:: Job ::
From the line containing "Given: Open the video info icon" through the line containing "Looking at the screenshot, I should (274, 114).", both included, present the record lines as a Markdown table with columns Row and Record line, omitting blank lines.

─── Information supplied

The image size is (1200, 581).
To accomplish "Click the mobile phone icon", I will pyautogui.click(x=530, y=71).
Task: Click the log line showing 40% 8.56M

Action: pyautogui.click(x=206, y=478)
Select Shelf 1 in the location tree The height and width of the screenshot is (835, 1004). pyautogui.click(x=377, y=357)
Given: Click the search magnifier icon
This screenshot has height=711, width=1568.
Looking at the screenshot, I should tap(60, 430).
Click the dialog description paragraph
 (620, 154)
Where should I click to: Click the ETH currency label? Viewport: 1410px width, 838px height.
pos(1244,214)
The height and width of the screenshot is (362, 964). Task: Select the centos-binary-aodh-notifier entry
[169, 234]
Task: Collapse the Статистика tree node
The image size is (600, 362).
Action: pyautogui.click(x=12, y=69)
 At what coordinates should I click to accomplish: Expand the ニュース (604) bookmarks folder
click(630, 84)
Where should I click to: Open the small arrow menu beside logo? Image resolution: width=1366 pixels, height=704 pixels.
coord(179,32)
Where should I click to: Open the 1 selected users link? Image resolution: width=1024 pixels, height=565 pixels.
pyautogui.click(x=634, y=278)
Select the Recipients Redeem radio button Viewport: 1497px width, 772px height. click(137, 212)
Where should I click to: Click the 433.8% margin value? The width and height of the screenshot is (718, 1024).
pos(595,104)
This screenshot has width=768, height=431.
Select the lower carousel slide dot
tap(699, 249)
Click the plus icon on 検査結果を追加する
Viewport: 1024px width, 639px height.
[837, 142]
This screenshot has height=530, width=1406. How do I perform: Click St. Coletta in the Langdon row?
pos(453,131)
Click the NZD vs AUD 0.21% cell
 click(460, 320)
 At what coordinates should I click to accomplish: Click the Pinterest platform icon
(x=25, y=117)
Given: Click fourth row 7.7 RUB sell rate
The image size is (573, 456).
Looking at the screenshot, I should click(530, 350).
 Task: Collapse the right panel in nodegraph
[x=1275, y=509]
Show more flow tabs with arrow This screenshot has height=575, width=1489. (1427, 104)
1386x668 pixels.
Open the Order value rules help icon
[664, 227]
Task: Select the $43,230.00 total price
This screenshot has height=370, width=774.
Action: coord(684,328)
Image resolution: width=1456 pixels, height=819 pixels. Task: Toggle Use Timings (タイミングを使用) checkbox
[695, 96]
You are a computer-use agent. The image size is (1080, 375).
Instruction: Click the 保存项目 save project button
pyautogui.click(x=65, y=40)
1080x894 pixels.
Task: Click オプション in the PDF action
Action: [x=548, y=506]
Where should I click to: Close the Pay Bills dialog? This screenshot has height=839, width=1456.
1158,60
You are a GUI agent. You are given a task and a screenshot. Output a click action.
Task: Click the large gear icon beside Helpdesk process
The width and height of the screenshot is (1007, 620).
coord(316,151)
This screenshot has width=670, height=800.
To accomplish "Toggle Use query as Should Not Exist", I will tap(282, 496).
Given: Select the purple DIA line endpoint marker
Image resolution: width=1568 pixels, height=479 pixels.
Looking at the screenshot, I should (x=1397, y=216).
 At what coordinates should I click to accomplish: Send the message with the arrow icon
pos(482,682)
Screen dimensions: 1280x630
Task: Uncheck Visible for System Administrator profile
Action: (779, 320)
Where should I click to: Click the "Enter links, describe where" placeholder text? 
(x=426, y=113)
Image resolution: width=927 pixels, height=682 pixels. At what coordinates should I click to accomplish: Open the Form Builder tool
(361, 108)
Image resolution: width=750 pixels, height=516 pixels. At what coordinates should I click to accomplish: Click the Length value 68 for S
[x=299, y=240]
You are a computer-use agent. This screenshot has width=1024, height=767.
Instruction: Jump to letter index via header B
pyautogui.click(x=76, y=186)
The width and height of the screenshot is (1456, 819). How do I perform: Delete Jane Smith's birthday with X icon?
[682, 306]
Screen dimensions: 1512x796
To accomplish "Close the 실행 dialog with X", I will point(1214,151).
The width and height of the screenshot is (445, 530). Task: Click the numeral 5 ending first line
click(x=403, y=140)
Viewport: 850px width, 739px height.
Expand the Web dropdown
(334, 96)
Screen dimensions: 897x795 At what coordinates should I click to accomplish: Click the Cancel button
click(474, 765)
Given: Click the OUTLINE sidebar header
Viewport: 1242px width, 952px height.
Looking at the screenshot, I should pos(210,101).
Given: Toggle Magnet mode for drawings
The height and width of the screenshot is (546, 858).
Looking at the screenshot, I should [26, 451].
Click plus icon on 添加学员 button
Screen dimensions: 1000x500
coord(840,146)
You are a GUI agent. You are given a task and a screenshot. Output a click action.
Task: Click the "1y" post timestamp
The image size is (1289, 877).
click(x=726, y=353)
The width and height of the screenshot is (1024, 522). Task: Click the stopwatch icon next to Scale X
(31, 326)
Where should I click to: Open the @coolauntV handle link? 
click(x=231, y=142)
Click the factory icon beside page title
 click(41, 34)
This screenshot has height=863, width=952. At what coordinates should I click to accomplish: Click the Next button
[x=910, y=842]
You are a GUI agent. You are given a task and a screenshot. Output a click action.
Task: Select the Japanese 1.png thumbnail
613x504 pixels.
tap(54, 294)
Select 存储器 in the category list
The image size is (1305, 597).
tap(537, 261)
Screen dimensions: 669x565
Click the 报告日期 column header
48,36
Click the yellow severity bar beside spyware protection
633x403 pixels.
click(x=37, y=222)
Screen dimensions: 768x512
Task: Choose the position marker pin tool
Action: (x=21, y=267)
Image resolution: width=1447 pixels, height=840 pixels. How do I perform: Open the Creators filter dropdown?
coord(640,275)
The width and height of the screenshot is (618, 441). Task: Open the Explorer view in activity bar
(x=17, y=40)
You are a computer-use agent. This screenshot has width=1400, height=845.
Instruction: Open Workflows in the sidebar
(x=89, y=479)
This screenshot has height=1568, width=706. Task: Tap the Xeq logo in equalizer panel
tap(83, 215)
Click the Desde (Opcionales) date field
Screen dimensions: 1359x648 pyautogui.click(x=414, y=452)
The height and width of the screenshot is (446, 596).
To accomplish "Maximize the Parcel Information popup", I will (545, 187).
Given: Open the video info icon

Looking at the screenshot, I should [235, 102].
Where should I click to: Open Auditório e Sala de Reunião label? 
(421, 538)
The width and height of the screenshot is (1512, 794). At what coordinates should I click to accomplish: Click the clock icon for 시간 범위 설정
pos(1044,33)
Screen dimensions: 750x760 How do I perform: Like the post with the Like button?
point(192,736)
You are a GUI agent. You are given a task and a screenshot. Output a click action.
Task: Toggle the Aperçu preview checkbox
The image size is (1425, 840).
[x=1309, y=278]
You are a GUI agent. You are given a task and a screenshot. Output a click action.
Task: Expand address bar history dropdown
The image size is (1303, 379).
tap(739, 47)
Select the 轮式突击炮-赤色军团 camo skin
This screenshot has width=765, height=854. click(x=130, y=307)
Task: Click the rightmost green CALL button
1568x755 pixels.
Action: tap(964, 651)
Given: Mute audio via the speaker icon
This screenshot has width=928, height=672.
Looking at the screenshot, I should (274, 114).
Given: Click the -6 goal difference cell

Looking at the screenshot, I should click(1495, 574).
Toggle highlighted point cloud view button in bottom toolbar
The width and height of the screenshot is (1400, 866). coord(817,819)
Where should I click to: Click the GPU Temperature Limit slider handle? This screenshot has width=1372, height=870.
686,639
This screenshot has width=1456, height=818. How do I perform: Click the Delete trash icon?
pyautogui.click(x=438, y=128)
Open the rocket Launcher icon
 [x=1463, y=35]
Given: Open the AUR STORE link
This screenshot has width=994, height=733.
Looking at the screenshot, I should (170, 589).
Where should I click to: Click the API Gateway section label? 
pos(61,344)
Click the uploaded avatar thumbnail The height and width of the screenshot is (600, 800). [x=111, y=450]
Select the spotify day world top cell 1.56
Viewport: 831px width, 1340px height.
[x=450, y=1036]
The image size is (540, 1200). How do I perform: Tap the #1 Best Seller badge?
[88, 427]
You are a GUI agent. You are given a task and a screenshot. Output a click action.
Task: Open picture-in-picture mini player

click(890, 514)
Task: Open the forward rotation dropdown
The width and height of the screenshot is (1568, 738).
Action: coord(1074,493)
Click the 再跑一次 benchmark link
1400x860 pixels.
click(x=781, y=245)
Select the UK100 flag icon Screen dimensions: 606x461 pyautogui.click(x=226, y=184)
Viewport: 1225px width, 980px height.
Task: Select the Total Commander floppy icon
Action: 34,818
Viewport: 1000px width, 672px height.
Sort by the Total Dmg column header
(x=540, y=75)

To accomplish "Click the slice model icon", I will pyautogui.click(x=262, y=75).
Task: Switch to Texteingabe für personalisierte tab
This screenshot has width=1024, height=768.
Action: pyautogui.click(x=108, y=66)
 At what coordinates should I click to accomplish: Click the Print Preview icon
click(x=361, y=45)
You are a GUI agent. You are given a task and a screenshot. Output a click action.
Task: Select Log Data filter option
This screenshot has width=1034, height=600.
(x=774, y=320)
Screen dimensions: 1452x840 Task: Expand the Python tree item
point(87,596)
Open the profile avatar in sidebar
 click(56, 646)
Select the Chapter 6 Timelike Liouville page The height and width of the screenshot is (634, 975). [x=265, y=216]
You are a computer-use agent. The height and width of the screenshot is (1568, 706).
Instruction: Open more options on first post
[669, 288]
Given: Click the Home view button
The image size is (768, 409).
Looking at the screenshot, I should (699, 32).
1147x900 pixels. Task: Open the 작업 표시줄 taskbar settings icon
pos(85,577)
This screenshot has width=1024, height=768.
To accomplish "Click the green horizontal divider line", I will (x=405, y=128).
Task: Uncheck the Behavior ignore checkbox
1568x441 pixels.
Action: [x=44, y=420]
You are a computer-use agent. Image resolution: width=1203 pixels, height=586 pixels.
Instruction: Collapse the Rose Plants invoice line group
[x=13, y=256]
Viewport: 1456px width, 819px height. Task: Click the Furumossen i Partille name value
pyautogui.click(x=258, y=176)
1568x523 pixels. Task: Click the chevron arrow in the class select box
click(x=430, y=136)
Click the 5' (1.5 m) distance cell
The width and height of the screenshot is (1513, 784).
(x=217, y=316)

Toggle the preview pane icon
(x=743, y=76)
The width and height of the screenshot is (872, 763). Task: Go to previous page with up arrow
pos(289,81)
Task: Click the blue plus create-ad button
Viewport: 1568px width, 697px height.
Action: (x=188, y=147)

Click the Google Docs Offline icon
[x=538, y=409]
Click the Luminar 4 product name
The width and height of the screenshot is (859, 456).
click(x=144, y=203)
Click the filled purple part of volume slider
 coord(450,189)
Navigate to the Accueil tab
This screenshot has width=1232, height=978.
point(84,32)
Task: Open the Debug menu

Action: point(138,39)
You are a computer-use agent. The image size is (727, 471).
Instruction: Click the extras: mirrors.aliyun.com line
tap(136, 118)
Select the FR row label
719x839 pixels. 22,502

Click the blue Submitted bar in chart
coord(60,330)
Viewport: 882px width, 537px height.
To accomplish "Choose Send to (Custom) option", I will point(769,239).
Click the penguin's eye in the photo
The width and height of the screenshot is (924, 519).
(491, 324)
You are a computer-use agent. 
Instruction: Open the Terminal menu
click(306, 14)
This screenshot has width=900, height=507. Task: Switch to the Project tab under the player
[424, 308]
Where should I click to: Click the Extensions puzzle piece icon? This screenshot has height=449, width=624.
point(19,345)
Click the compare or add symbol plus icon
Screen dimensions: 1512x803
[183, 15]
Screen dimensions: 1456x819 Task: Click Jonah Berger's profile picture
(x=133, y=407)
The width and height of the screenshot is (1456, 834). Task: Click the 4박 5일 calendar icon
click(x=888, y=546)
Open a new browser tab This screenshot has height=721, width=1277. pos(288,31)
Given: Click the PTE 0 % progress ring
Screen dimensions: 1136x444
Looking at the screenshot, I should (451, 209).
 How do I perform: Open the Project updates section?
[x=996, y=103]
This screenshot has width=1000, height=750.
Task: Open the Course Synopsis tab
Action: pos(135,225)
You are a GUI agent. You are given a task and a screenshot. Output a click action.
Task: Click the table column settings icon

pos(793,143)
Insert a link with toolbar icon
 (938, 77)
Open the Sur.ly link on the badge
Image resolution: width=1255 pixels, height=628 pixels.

──────

:: Answer for this exercise ::
| Row | Record line |
|---|---|
| 1 | Given: Open the video info icon |
| 2 | Looking at the screenshot, I should [235, 102]. |
| 3 | Where should I click to: Open Auditório e Sala de Reunião label?  |
| 4 | (421, 538) |
| 5 | The width and height of the screenshot is (1512, 794). At what coordinates should I click to accomplish: Click the clock icon for 시간 범위 설정 |
| 6 | pos(1044,33) |
| 7 | Screen dimensions: 750x760 How do I perform: Like the post with the Like button? |
| 8 | point(192,736) |
| 9 | You are a GUI agent. You are given a task and a screenshot. Output a click action. |
| 10 | Task: Toggle the Aperçu preview checkbox |
| 11 | The image size is (1425, 840). |
| 12 | [x=1309, y=278] |
| 13 | You are a GUI agent. You are given a task and a screenshot. Output a click action. |
| 14 | Task: Expand address bar history dropdown |
| 15 | The image size is (1303, 379). |
| 16 | tap(739, 47) |
| 17 | Select the 轮式突击炮-赤色军团 camo skin |
| 18 | This screenshot has width=765, height=854. click(x=130, y=307) |
| 19 | Task: Click the rightmost green CALL button |
| 20 | 1568x755 pixels. |
| 21 | Action: tap(964, 651) |
| 22 | Given: Mute audio via the speaker icon |
| 23 | This screenshot has width=928, height=672. |
| 24 | Looking at the screenshot, I should (274, 114). |